## Text shown:

══════

No, you're not stupid. You've correctly identified current flaws in the tools, and the community tries to lead you to the tools that are known to work well in spite of the issues. We need to work a little bit more on the other tools to make them as good, but large parts of the community are just not the right people to work on that problem. It's not a design problem, it's fixable, but you just have more people who know how to make new differential equation solvers than you have people who can compile a binary, so the tooling ecosystem moves at a different pace from the scientific packages. This is changing with the help of some commercialization aspects though, but it is something we have to be cognizant of.


IMO, if Julia lacks the necessary tooling, don't over-advertise it. When I say the lack of static compilation is a design problem, I mean such a critical feature should be in v1.0. Without it, many common tasks in other languages become difficult in Julia. For language adoption, you often only have one chance. If you push someone away, it is much harder to win them back.


IMO, you are overestimating how big a deal static compilation is. Yes, there are usecases where it's important, but acting like a language shouldn't tag version 1.0 without static compilation just sounds ignorant and self centred.

══════

## Records provided:
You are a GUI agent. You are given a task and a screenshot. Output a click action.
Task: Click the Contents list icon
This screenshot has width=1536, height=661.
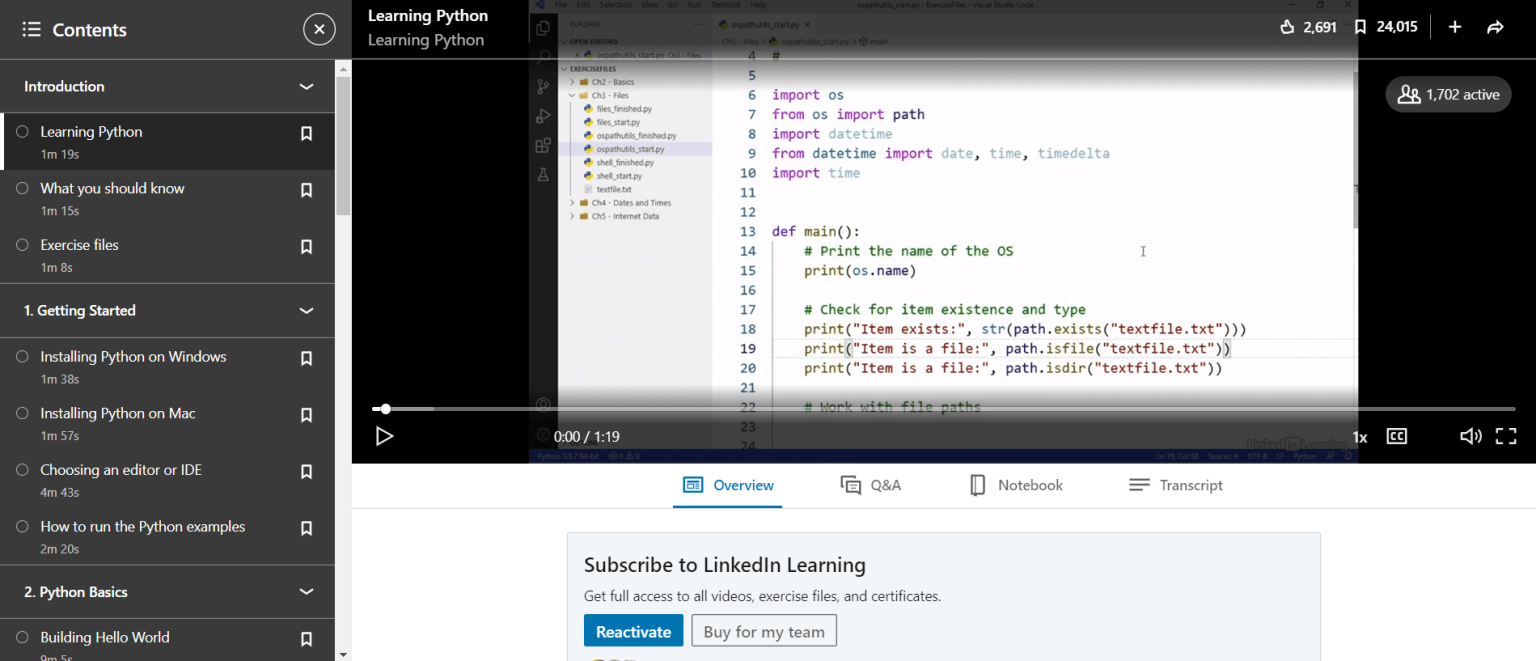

══════

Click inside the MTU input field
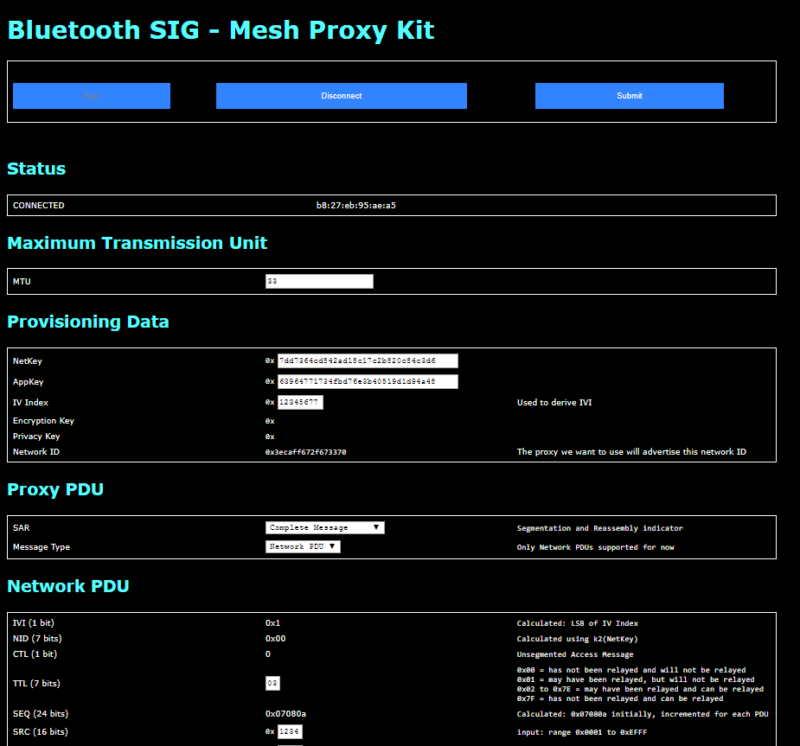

══════

## Job:
Copy the passage of the Julia tooling discussion from "IMO, if Julia" up to and including "and self centred.".

## Solution for this problem:
IMO, if Julia lacks the necessary tooling, don't over-advertise it. When I say the lack of static compilation is a design problem, I mean such a critical feature should be in v1.0. Without it, many common tasks in other languages become difficult in Julia. For language adoption, you often only have one chance. If you push someone away, it is much harder to win them back.


IMO, you are overestimating how big a deal static compilation is. Yes, there are usecases where it's important, but acting like a language shouldn't tag version 1.0 without static compilation just sounds ignorant and self centred.